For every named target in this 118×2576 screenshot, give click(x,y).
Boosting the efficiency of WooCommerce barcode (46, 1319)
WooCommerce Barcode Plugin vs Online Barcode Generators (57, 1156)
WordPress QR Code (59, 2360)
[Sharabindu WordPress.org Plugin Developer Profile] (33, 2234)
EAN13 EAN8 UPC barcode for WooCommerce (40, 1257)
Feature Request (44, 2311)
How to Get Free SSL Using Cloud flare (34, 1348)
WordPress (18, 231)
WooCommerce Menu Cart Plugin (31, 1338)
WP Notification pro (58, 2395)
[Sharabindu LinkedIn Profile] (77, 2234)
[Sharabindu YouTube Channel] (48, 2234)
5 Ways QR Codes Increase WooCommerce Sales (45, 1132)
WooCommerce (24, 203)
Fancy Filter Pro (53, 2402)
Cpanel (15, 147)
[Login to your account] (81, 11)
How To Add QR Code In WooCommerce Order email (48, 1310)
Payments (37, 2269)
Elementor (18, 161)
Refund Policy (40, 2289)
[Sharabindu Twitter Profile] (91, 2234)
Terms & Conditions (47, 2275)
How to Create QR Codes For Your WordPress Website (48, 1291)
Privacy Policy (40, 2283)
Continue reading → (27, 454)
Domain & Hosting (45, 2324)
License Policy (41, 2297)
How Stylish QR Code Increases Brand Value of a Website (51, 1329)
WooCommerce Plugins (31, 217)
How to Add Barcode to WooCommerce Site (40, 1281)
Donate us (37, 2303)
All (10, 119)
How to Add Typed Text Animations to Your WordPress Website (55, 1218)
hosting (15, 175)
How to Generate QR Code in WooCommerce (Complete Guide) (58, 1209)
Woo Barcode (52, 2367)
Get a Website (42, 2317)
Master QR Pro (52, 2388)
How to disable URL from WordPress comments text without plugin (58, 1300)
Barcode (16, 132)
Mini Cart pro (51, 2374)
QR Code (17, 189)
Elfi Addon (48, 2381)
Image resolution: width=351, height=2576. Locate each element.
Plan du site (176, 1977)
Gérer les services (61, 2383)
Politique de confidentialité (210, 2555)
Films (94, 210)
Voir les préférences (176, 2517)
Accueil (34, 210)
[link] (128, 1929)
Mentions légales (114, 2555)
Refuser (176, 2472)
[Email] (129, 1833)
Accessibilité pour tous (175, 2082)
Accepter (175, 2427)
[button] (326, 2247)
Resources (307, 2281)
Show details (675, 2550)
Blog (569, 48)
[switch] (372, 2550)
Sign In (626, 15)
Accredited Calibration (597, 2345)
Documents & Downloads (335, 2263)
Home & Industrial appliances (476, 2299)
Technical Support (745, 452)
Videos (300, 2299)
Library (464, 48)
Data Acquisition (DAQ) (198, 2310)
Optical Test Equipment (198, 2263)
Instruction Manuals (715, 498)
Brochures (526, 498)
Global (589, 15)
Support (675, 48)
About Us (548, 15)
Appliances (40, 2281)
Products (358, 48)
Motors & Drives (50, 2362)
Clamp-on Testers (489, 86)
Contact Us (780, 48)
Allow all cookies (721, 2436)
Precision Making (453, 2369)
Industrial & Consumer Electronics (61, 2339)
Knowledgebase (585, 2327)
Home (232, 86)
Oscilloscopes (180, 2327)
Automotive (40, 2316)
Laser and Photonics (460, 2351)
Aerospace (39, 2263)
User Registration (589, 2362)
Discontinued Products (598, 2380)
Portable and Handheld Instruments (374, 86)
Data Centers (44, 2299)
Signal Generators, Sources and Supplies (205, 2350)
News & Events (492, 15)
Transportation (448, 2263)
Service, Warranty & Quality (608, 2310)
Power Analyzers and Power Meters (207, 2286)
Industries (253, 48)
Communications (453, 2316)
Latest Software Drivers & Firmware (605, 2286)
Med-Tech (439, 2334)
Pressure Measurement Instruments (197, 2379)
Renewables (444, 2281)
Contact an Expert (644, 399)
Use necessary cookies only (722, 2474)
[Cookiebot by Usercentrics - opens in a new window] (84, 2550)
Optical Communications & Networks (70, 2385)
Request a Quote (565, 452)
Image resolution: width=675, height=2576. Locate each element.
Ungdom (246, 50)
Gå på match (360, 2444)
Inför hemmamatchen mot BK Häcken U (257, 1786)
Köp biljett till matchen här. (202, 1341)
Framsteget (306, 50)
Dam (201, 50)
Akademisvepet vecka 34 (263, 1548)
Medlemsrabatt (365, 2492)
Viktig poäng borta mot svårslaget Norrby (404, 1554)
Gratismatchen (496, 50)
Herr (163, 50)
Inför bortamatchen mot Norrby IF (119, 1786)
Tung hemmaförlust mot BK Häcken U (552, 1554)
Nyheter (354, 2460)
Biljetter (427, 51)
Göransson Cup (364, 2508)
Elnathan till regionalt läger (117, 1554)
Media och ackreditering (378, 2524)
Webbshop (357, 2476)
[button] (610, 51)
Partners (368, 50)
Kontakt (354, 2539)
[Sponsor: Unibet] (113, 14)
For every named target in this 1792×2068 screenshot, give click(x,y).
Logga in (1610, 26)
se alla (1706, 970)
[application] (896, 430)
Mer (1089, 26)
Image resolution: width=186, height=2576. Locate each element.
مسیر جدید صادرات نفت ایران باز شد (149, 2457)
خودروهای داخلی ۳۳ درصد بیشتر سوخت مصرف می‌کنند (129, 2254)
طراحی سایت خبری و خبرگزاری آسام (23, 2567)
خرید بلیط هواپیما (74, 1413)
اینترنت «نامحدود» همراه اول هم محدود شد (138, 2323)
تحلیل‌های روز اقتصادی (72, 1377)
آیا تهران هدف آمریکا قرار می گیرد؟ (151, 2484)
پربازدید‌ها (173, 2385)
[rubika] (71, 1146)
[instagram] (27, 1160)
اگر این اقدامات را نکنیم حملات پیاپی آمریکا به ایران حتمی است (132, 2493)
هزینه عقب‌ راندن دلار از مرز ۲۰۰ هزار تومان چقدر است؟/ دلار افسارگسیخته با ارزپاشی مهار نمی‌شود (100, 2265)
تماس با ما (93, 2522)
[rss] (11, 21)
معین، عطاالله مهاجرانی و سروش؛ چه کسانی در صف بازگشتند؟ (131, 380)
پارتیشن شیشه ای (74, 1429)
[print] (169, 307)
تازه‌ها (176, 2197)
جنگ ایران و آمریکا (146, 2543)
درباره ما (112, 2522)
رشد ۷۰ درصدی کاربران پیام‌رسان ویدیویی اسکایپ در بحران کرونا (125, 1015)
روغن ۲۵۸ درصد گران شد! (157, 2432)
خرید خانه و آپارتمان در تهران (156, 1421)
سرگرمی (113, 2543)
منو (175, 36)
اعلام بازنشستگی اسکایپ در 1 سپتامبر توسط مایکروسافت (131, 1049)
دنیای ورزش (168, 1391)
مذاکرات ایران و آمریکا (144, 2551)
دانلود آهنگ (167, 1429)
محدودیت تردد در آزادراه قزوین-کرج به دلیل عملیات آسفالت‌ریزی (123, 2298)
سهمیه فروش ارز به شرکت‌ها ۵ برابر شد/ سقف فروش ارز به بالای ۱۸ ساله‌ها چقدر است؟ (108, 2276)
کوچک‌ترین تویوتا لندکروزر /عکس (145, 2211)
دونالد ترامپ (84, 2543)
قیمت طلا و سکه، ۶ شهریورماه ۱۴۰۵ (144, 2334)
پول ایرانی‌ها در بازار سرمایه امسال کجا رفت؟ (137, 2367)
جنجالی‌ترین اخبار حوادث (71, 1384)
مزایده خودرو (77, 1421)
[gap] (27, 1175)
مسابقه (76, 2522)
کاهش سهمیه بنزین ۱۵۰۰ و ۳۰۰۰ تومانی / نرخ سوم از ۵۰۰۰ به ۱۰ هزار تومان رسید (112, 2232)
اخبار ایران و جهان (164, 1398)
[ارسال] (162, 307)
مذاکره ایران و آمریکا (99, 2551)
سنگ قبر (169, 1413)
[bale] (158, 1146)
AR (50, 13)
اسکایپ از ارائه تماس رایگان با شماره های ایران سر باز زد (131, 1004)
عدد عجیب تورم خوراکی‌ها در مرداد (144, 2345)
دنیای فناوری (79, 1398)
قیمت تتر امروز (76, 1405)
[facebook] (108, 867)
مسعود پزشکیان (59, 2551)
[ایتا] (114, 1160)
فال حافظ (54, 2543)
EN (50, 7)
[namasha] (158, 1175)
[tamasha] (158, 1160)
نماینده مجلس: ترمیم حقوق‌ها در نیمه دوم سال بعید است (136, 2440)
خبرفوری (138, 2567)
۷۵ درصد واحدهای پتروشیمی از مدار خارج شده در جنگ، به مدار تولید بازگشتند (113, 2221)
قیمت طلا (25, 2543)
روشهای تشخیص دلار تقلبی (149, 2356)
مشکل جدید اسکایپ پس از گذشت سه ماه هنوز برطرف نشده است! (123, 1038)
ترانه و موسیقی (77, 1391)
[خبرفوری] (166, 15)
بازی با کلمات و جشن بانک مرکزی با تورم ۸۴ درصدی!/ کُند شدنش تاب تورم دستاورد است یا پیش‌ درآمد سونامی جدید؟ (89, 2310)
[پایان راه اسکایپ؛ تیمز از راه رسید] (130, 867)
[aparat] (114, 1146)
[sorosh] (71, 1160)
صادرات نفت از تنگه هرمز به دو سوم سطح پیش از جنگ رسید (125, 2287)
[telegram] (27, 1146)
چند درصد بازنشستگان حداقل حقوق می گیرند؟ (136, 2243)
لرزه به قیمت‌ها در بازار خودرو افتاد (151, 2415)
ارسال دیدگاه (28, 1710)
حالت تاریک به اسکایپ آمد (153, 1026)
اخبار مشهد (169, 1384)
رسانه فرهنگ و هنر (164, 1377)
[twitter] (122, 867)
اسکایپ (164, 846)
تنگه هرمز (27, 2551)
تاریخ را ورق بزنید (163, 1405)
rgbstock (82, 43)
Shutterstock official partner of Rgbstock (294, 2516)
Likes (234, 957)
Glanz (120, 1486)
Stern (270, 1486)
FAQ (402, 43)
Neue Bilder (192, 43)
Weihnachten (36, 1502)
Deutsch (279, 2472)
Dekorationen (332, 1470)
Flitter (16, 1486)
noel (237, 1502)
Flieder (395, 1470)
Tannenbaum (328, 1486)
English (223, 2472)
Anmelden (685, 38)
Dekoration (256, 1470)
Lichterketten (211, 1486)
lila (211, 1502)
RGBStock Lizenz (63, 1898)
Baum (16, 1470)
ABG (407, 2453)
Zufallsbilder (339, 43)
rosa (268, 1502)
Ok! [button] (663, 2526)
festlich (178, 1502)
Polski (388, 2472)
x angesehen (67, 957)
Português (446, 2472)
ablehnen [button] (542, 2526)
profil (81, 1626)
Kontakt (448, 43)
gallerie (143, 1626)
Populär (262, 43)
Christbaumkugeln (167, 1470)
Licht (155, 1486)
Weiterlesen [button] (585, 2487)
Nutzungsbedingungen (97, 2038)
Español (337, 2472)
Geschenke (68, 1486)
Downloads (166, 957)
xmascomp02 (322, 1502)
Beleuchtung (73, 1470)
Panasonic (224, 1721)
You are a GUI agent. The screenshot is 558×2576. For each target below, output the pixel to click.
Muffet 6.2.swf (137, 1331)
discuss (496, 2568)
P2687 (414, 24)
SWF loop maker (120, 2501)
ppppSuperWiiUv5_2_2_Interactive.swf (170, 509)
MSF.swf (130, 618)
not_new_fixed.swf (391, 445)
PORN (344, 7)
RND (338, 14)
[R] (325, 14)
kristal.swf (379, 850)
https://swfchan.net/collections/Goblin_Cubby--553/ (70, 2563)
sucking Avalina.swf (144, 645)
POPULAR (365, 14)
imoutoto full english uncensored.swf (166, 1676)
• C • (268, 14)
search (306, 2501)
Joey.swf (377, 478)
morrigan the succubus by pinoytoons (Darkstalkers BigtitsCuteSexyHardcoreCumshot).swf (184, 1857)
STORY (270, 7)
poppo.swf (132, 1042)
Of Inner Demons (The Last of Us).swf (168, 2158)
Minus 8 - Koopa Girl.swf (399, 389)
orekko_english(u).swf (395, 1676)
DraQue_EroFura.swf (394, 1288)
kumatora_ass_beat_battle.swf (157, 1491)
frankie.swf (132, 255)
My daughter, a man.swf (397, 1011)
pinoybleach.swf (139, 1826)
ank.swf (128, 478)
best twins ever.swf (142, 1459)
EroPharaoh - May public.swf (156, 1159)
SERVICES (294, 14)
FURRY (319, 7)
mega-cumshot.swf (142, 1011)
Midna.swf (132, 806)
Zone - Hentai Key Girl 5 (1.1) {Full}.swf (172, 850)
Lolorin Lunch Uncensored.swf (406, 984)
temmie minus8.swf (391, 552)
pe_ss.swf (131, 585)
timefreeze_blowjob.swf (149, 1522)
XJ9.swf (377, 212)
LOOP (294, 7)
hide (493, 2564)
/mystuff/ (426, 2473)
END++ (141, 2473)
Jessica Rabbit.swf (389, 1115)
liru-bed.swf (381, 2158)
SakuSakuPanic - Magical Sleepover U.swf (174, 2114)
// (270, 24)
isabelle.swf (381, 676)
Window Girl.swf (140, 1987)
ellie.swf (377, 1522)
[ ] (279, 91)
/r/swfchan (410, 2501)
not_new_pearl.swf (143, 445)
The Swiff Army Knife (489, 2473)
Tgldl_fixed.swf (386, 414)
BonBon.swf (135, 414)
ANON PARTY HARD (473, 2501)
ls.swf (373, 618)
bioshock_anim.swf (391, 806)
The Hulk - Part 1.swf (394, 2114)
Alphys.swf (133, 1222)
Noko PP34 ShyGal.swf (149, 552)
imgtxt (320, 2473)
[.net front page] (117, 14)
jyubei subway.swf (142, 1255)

───

Task description: Give back the records above exactly, limited to the lines between the one holding "تازه‌ها (176, 2197)" and the one holding "سرگرمی (113, 2543)", inclusive.

Answer section:
تازه‌ها (176, 2197)
جنگ ایران و آمریکا (146, 2543)
درباره ما (112, 2522)
رشد ۷۰ درصدی کاربران پیام‌رسان ویدیویی اسکایپ در بحران کرونا (125, 1015)
روغن ۲۵۸ درصد گران شد! (157, 2432)
خرید خانه و آپارتمان در تهران (156, 1421)
سرگرمی (113, 2543)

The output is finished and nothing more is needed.